Shocked by his uncle’s words, the Aesir glanced from Jonathan to Martha and then on to Clark. The expressions on each of their faces reflected what Jonathan had just told him. He smiled sadly in response, before answering softly, “I appreciate you saying that, Uncle Jonathan, but you might feel differently when you hear the rest of the story. A lot of things have happened since then and there are parts of it that I’m not proud of.”
His uncle squeezed his shoulder, trying to comfort and reassure the obviously conflicted young man. “No matter what happened, I’m sure that you did the best you could in a tough situation.”
“I got my parents killed, Uncle Jonathan,” Xander countered. “Just like I almost got you, Aunt Martha, and Clark killed today.”
“You saved our lives, Xander,” his uncle argued. “You saved us all from those monsters.”
“And they wouldn’t have been here if weren’t for me,” the teen pointed out.
Clark spoke up, breaking into the argument that was building between the two of them, “Maybe you should tell us the rest of the story, Xan, so we know what you’re talking about…”
Xander took a deep breath and began to explain how he had found the hammer and become the Heir of Thor. He told them about Yve and how she had started training him to be a proper warrior and harness his powers. He related everything that had happened, everything he was, everything he had done, right up until the day he left Sunnydale on his way to Smallville. The only detail he chose to omit was Odin’s insistence that he was a God in his own right.

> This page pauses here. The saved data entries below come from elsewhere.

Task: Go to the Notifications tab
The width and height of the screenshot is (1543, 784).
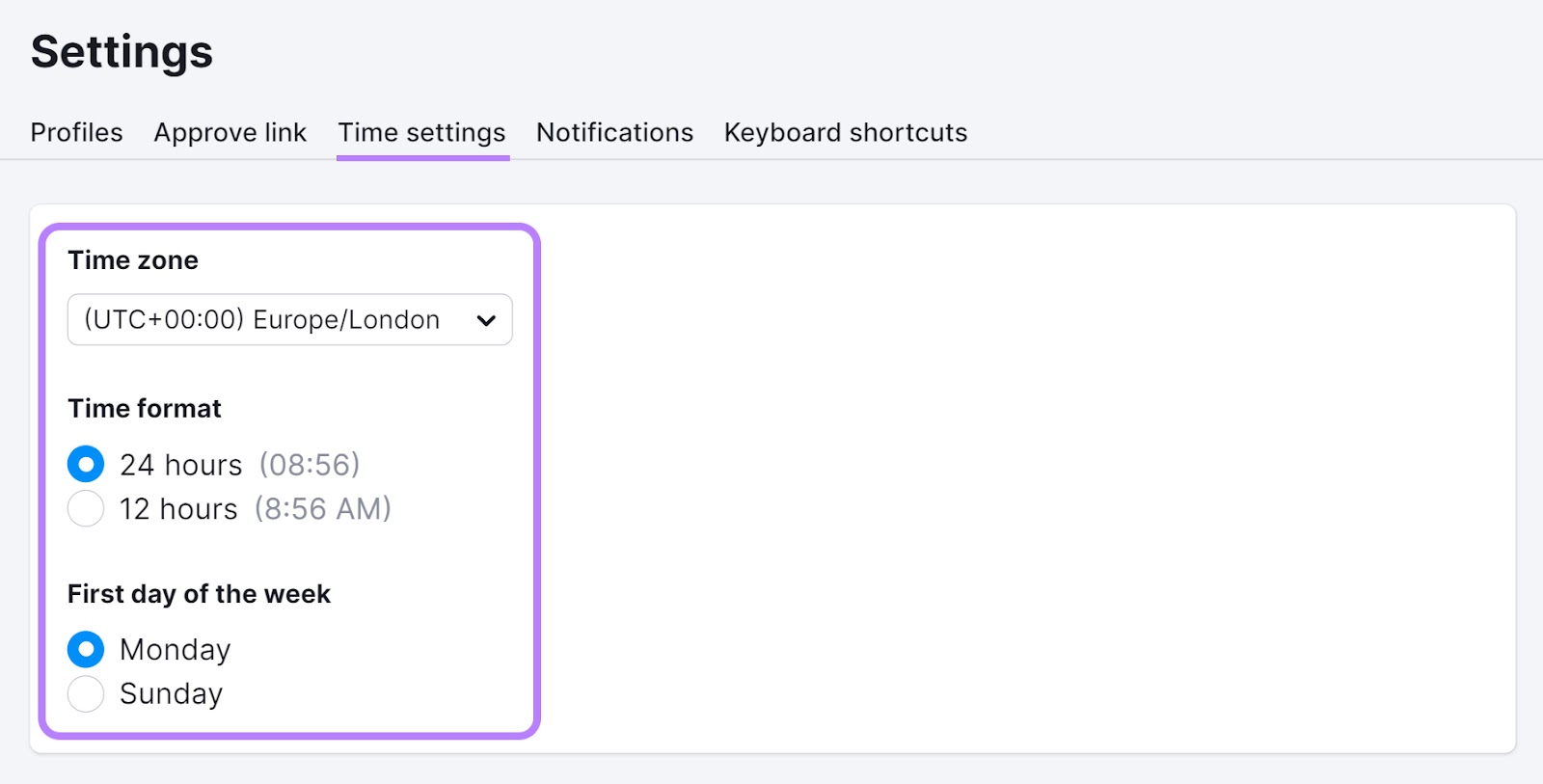Action: (614, 132)
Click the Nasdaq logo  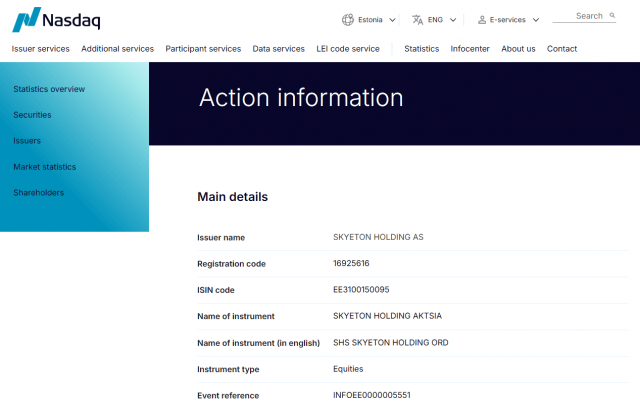[x=56, y=20]
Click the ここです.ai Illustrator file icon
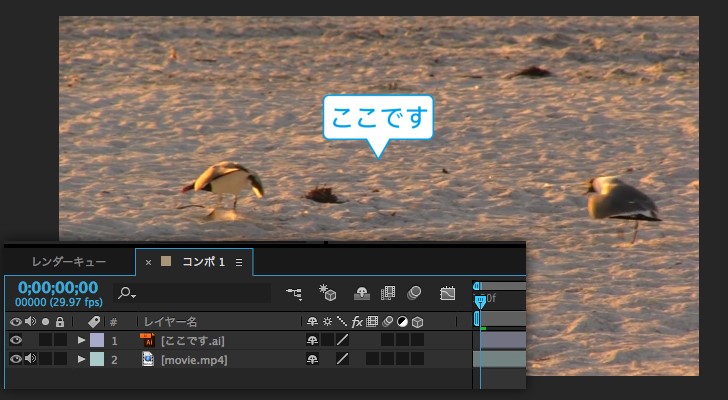This screenshot has width=728, height=400. click(147, 340)
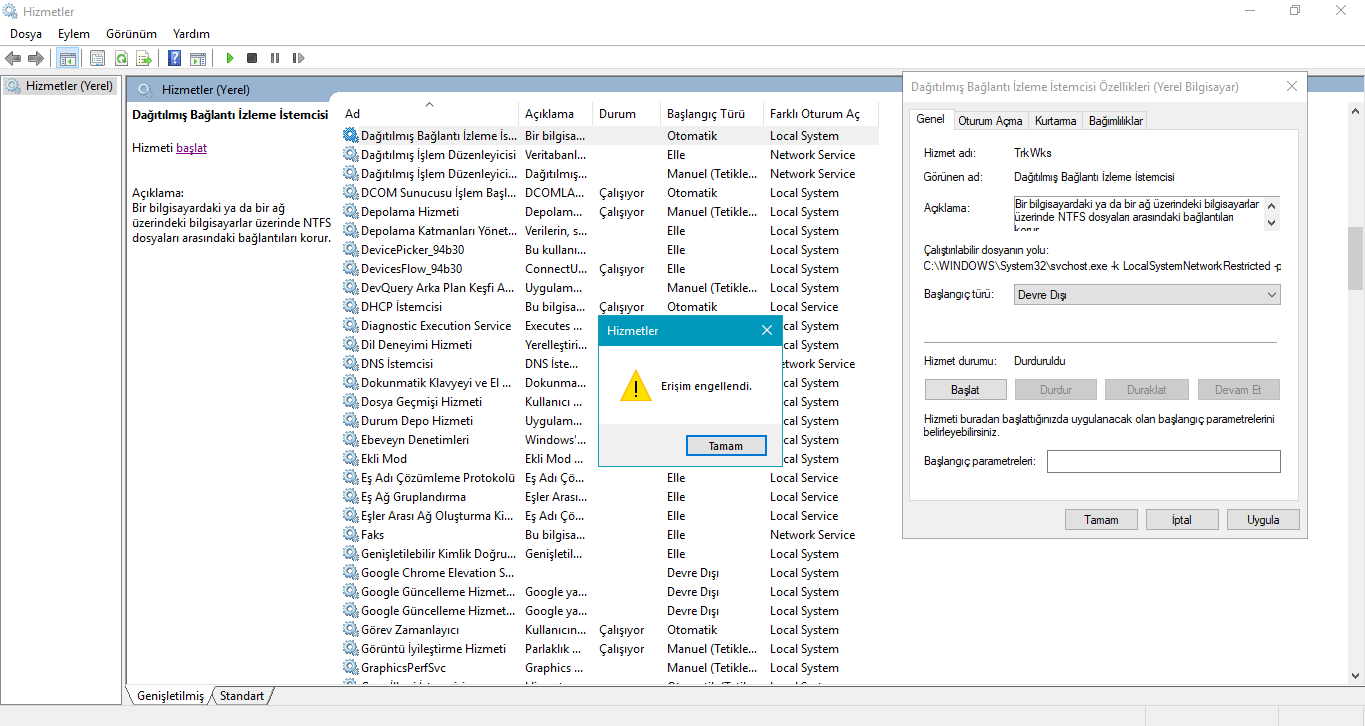Viewport: 1365px width, 726px height.
Task: Click the 'başlat' link under Hizmeti
Action: 191,148
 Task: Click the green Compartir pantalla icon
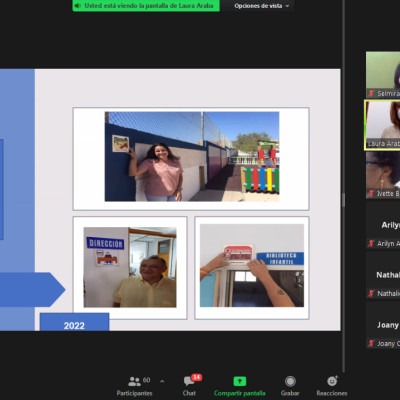[x=240, y=381]
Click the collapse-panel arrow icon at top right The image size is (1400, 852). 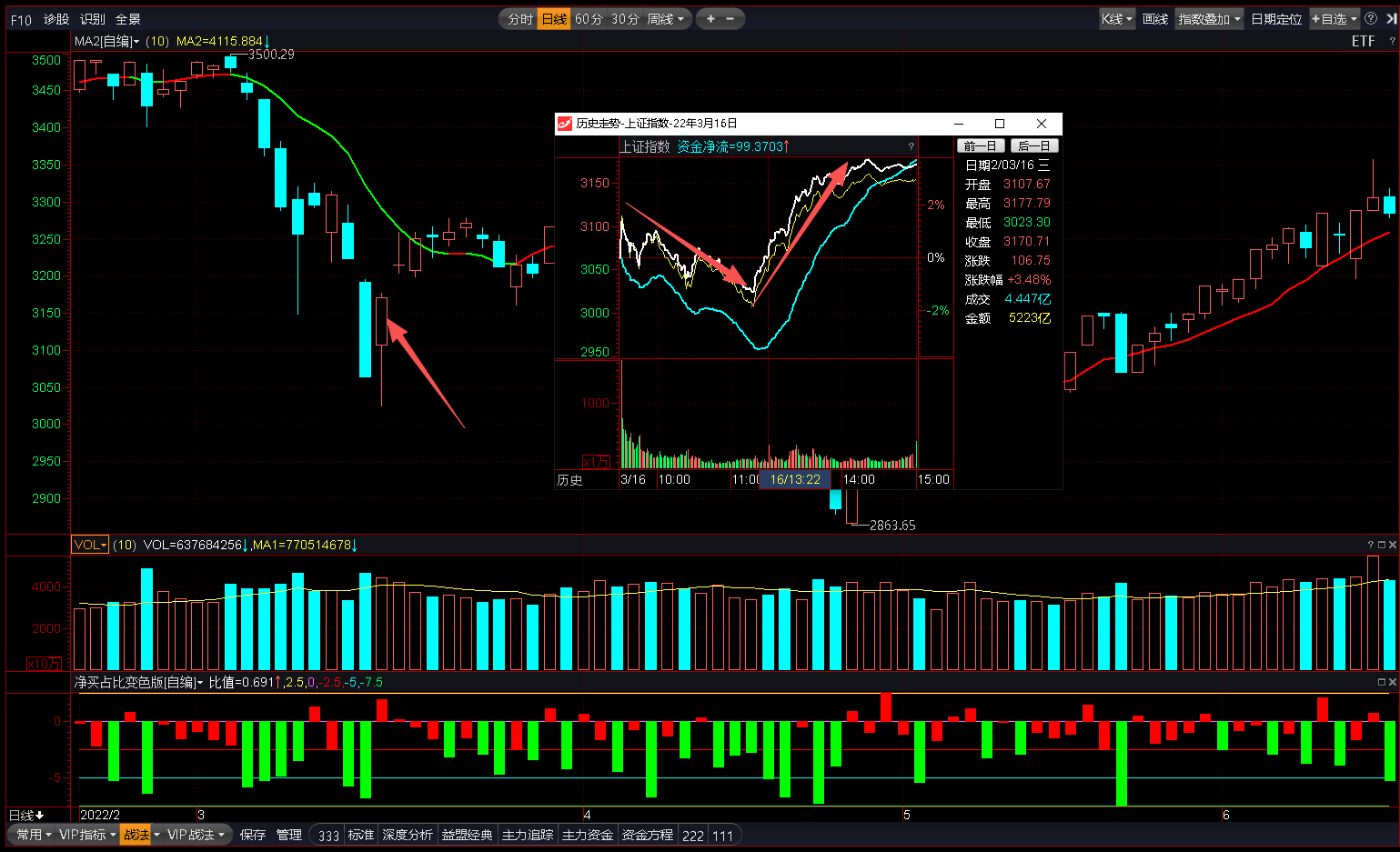pos(1390,18)
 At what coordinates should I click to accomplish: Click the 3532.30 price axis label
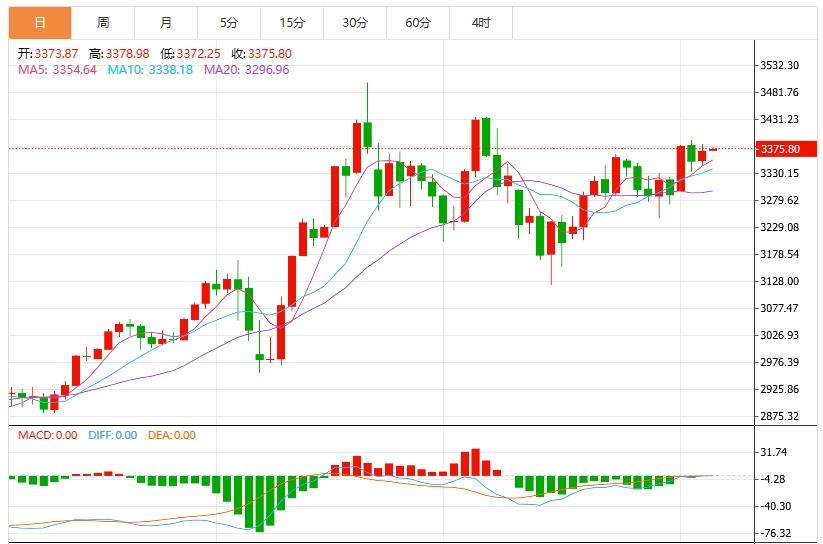point(780,65)
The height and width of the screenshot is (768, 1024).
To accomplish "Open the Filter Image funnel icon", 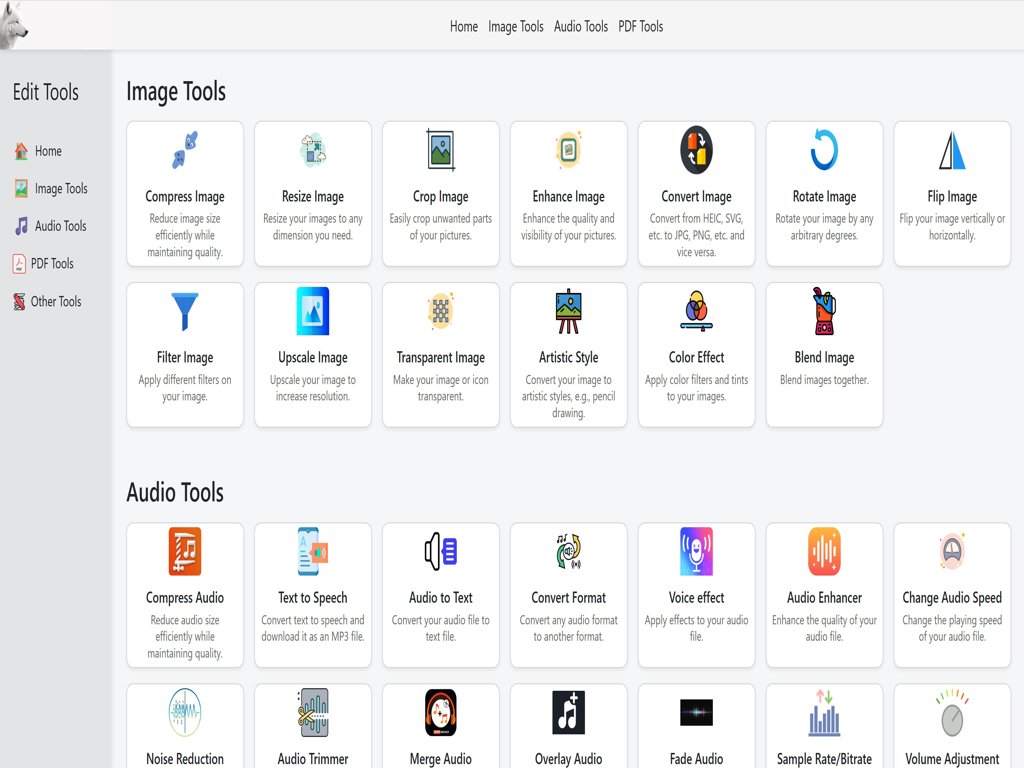I will [x=185, y=311].
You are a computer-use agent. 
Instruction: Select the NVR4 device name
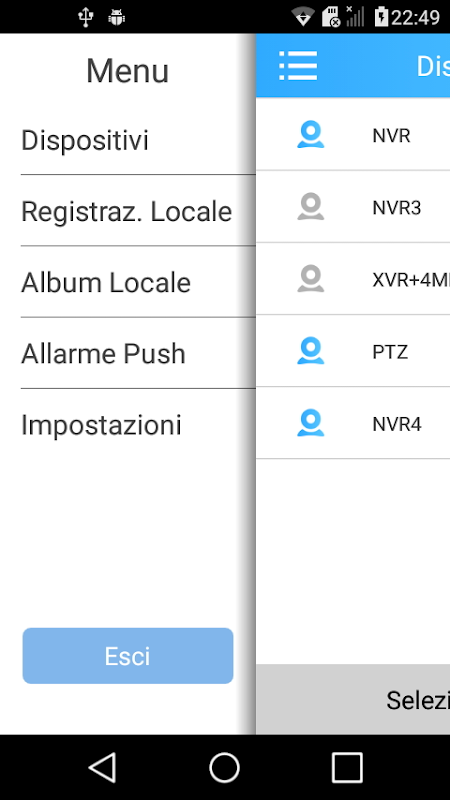pos(397,424)
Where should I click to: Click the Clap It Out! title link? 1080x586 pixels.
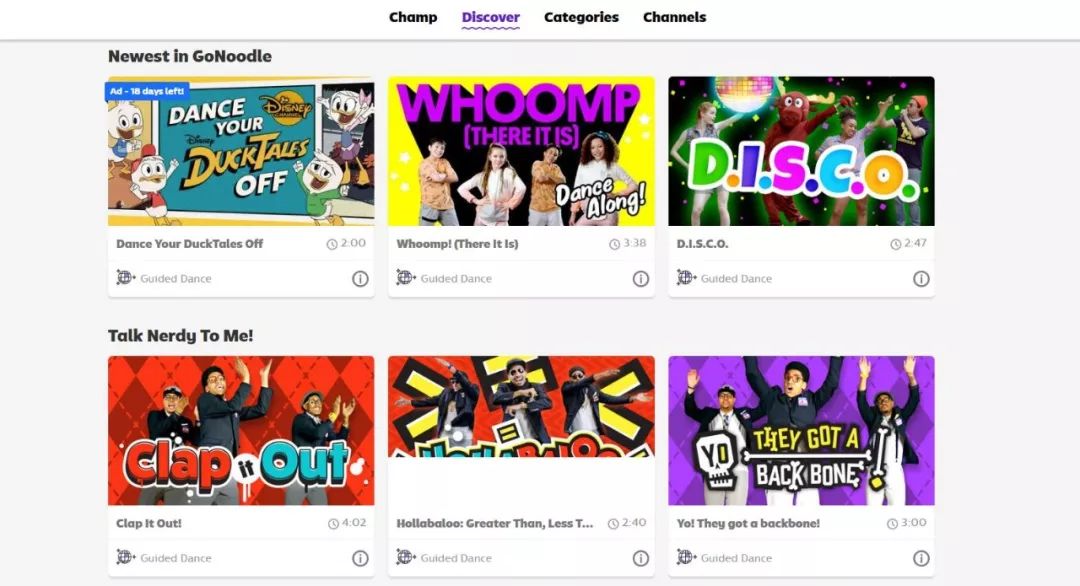[149, 523]
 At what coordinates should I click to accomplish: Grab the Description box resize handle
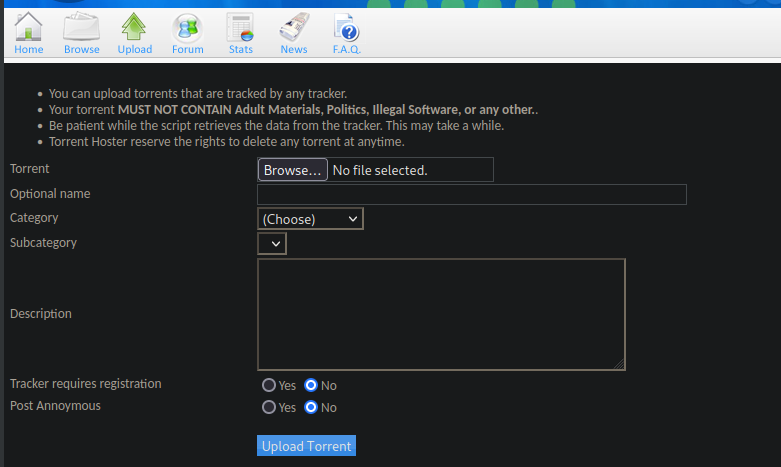pyautogui.click(x=619, y=365)
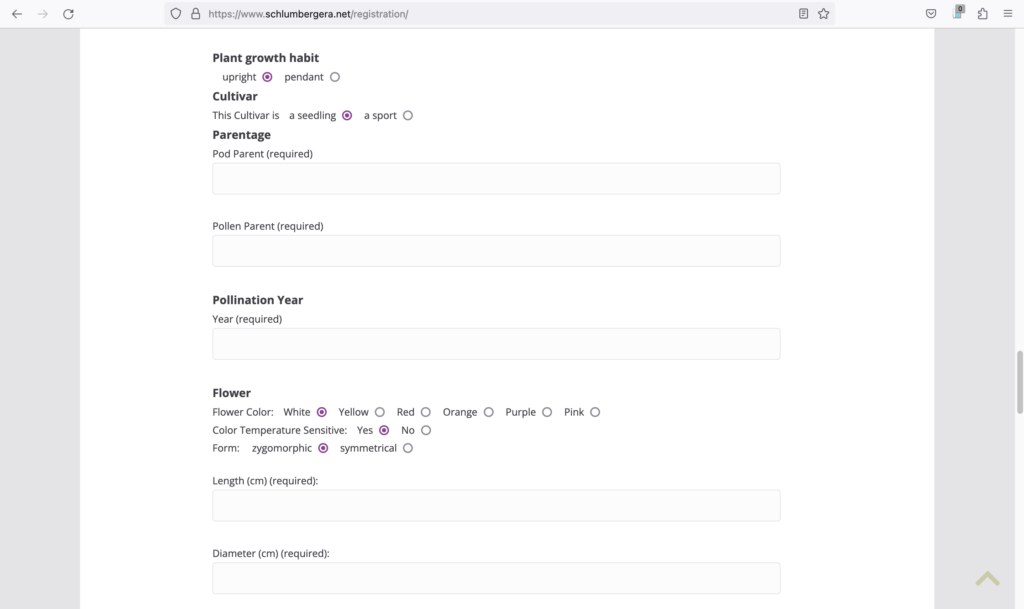Click the scroll-to-top chevron arrow
1024x609 pixels.
pos(987,578)
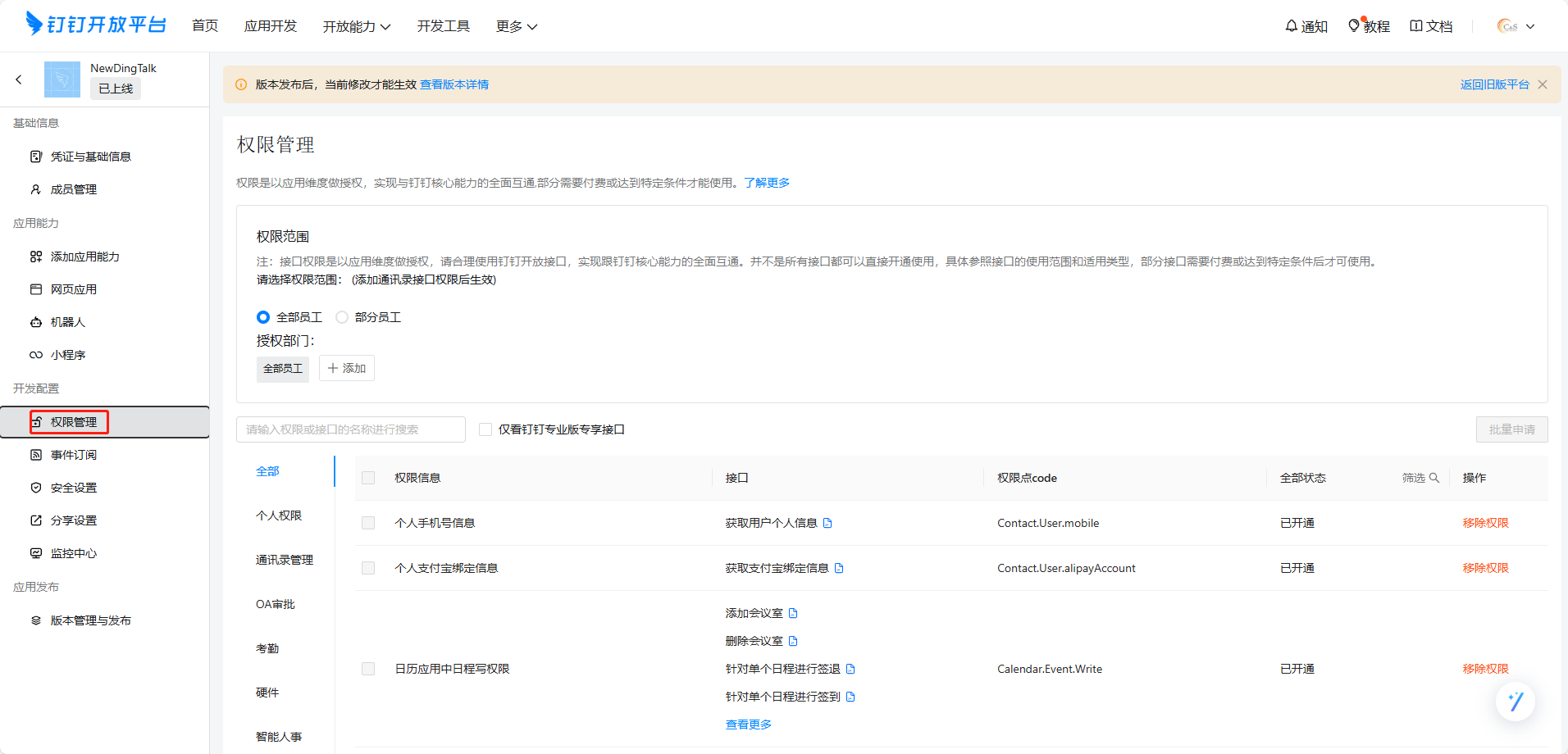The height and width of the screenshot is (754, 1568).
Task: Open the user avatar account dropdown
Action: (1516, 26)
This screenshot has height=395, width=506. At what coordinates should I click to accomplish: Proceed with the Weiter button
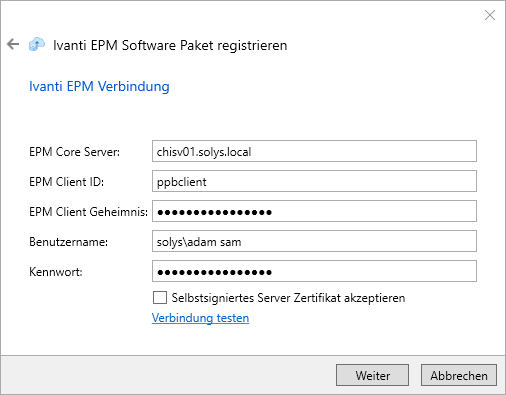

“I don’t know what to say, Xander,” his Aunt Martha admitted when he finished. “You’ve been through so much in the last year…but what happened to your parents wasn’t your fault. You did everything in your power to try and handle this. You couldn’t have known what the Mayor would do.”
“Mom’s right, Xan,” Clark immediately agreed. “There’s no one to blame for your parents’ deaths except for this Jormungandr…”
“That’s not true, son,” Jonathan said a moment later. “There’s plenty of blame to go around. Yve and the other Aesir should never have let you attempt to bargain with him in the first place. You shouldn’t have had to do those things alone, Xander,” he smiled reassuringly at his nephew. “You did everything you could, no one can fault what you did. It’s a hard lesson to learn, but no matter how many special abilities you have, you can’t always save everyone.”
Xander swallowed hard. Everyone seemed convinced that he wasn’t at fault in his parents’ deaths, but some part of him would always feel that he had failed them. “My being here has put you all in danger,” he said, changing the subject. “I’m pretty sure that Wolfram and Hart was behind those demons showing up today.”
“What makes you think that, Xander?” his uncle asked, sounding shocked by the statement.
“Wolfram and Hart has a well-deserved reputation for representing some of the most evil demons in the world. Those demons specifically mentioned that ‘the lawyers’ had told them I was born human and wouldn’t be able to kill them,” he paused to let those facts sink in. “Those creatures weren’t here by coincidence, especially showing up just a few hours after we called the firm’s bluff.”
“Those demons had a grudge of their own though, Xander,” his cousin countered. “Wolfram and Hart might not have had anything to do with them actually being here…”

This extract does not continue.